Even if a line seems odd, print it as it is, and include every record.
### EXERCISE DATA
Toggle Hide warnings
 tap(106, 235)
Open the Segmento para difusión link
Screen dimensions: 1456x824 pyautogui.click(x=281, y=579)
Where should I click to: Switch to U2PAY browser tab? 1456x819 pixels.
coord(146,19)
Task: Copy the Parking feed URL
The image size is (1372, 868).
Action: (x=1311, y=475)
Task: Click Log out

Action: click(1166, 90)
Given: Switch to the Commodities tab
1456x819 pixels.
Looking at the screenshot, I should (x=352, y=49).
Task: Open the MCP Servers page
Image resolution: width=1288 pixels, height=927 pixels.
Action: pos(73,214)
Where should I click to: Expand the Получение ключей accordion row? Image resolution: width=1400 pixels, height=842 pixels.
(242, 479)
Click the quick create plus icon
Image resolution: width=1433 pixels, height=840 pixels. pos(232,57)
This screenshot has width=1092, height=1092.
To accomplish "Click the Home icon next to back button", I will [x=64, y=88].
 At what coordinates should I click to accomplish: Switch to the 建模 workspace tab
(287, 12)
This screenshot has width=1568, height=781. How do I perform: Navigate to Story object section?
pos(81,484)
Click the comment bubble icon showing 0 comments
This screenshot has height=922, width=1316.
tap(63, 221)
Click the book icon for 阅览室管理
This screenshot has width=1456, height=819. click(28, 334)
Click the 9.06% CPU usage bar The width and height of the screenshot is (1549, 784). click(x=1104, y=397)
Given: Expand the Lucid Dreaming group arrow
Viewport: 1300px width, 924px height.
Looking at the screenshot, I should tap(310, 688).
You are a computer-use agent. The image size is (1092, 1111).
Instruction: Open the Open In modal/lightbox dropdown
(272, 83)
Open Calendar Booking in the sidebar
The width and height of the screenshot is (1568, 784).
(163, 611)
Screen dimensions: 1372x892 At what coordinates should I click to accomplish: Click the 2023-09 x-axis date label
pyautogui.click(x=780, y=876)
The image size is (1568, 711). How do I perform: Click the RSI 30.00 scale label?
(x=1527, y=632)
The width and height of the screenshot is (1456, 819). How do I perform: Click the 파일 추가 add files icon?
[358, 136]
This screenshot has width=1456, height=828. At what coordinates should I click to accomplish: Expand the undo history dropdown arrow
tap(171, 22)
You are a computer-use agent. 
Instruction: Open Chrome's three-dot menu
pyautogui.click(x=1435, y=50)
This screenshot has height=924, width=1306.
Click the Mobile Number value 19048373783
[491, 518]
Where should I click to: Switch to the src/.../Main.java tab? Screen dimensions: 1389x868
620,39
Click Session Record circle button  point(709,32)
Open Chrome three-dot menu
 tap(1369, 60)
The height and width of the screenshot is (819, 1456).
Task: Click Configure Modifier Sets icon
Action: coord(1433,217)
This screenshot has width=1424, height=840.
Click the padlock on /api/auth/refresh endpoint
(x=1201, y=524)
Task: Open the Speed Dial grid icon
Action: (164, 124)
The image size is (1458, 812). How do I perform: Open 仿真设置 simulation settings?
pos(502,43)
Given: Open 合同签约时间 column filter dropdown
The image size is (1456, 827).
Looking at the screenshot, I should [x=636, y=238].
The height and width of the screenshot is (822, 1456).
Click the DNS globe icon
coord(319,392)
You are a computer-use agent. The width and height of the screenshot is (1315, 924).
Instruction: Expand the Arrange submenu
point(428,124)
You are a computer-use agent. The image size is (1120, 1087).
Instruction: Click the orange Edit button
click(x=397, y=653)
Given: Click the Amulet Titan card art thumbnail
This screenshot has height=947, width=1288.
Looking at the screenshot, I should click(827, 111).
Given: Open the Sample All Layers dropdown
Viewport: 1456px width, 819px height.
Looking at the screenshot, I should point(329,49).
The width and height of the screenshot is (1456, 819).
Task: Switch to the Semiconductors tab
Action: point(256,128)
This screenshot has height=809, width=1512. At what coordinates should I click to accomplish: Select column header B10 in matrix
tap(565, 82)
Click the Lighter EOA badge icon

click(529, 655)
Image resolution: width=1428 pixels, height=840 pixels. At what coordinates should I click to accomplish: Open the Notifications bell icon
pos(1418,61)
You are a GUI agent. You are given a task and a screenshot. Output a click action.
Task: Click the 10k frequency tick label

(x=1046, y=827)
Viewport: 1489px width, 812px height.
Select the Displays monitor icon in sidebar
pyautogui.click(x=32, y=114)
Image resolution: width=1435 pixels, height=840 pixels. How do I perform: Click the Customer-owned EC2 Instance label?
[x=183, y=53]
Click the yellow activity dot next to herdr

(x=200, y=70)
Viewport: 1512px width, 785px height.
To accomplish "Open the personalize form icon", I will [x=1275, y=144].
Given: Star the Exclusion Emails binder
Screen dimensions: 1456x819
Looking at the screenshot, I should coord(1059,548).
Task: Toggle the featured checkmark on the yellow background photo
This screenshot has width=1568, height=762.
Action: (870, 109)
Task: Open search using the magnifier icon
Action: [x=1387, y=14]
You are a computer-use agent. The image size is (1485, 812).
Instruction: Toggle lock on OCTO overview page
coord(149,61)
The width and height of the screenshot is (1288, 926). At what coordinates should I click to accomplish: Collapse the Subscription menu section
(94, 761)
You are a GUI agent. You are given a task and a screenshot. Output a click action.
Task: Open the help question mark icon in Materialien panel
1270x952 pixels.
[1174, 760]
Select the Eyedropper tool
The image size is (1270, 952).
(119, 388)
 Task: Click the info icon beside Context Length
######
ANSWER SPACE ->
Toggle Hide warnings
 tap(106, 235)
Open the Segmento para difusión link
Screen dimensions: 1456x824 pyautogui.click(x=281, y=579)
Where should I click to: Switch to U2PAY browser tab? 1456x819 pixels.
coord(146,19)
Task: Copy the Parking feed URL
The image size is (1372, 868).
Action: (x=1311, y=475)
Task: Click Log out

Action: click(1166, 90)
Given: Switch to the Commodities tab
1456x819 pixels.
Looking at the screenshot, I should (x=352, y=49).
Task: Open the MCP Servers page
Image resolution: width=1288 pixels, height=927 pixels.
Action: pos(73,214)
Where should I click to: Expand the Получение ключей accordion row? Image resolution: width=1400 pixels, height=842 pixels.
(242, 479)
Click the quick create plus icon
Image resolution: width=1433 pixels, height=840 pixels. pos(232,57)
This screenshot has width=1092, height=1092.
To accomplish "Click the Home icon next to back button", I will [x=64, y=88].
 At what coordinates should I click to accomplish: Switch to the 建模 workspace tab
(287, 12)
This screenshot has width=1568, height=781. How do I perform: Navigate to Story object section?
pos(81,484)
Click the comment bubble icon showing 0 comments
This screenshot has height=922, width=1316.
tap(63, 221)
Click the book icon for 阅览室管理
This screenshot has width=1456, height=819. click(28, 334)
Click the 9.06% CPU usage bar The width and height of the screenshot is (1549, 784). click(x=1104, y=397)
Given: Expand the Lucid Dreaming group arrow
Viewport: 1300px width, 924px height.
Looking at the screenshot, I should tap(310, 688).
You are a computer-use agent. The image size is (1092, 1111).
Instruction: Open the Open In modal/lightbox dropdown
(272, 83)
Open Calendar Booking in the sidebar
The width and height of the screenshot is (1568, 784).
(163, 611)
Screen dimensions: 1372x892 At what coordinates should I click to accomplish: Click the 2023-09 x-axis date label
pyautogui.click(x=780, y=876)
The image size is (1568, 711). How do I perform: Click the RSI 30.00 scale label?
(x=1527, y=632)
The width and height of the screenshot is (1456, 819). How do I perform: Click the 파일 추가 add files icon?
[358, 136]
This screenshot has width=1456, height=828. At what coordinates should I click to accomplish: Expand the undo history dropdown arrow
tap(171, 22)
You are a computer-use agent. 
Instruction: Open Chrome's three-dot menu
pyautogui.click(x=1435, y=50)
This screenshot has height=924, width=1306.
Click the Mobile Number value 19048373783
[491, 518]
Where should I click to: Switch to the src/.../Main.java tab? Screen dimensions: 1389x868
620,39
Click Session Record circle button  point(709,32)
Open Chrome three-dot menu
 tap(1369, 60)
The height and width of the screenshot is (819, 1456).
Task: Click Configure Modifier Sets icon
Action: coord(1433,217)
This screenshot has width=1424, height=840.
Click the padlock on /api/auth/refresh endpoint
(x=1201, y=524)
Task: Open the Speed Dial grid icon
Action: (164, 124)
The image size is (1458, 812). How do I perform: Open 仿真设置 simulation settings?
pos(502,43)
Given: Open 合同签约时间 column filter dropdown
The image size is (1456, 827).
Looking at the screenshot, I should [x=636, y=238].
The height and width of the screenshot is (822, 1456).
Click the DNS globe icon
coord(319,392)
You are a computer-use agent. The width and height of the screenshot is (1315, 924).
Instruction: Expand the Arrange submenu
point(428,124)
You are a computer-use agent. The image size is (1120, 1087).
Instruction: Click the orange Edit button
click(x=397, y=653)
Given: Click the Amulet Titan card art thumbnail
This screenshot has height=947, width=1288.
Looking at the screenshot, I should click(827, 111).
Given: Open the Sample All Layers dropdown
Viewport: 1456px width, 819px height.
Looking at the screenshot, I should point(329,49).
The width and height of the screenshot is (1456, 819).
Task: Switch to the Semiconductors tab
Action: point(256,128)
This screenshot has height=809, width=1512. At what coordinates should I click to accomplish: Select column header B10 in matrix
tap(565, 82)
Click the Lighter EOA badge icon

click(529, 655)
Image resolution: width=1428 pixels, height=840 pixels. At what coordinates should I click to accomplish: Open the Notifications bell icon
pos(1418,61)
You are a GUI agent. You are given a task and a screenshot. Output a click action.
Task: Click the 10k frequency tick label

(x=1046, y=827)
Viewport: 1489px width, 812px height.
Select the Displays monitor icon in sidebar
pyautogui.click(x=32, y=114)
Image resolution: width=1435 pixels, height=840 pixels. How do I perform: Click the Customer-owned EC2 Instance label?
[x=183, y=53]
Click the yellow activity dot next to herdr

(x=200, y=70)
Viewport: 1512px width, 785px height.
To accomplish "Open the personalize form icon", I will [x=1275, y=144].
Given: Star the Exclusion Emails binder
Screen dimensions: 1456x819
Looking at the screenshot, I should coord(1059,548).
Task: Toggle the featured checkmark on the yellow background photo
This screenshot has width=1568, height=762.
Action: (870, 109)
Task: Open search using the magnifier icon
Action: [x=1387, y=14]
You are a computer-use agent. The image size is (1485, 812).
Instruction: Toggle lock on OCTO overview page
coord(149,61)
The width and height of the screenshot is (1288, 926). At what coordinates should I click to accomplish: Collapse the Subscription menu section
(94, 761)
You are a GUI agent. You are given a task and a screenshot. Output a click action.
Task: Open the help question mark icon in Materialien panel
1270x952 pixels.
[1174, 760]
Select the Eyedropper tool
The image size is (1270, 952).
(119, 388)
 Task: Click the info icon beside Context Length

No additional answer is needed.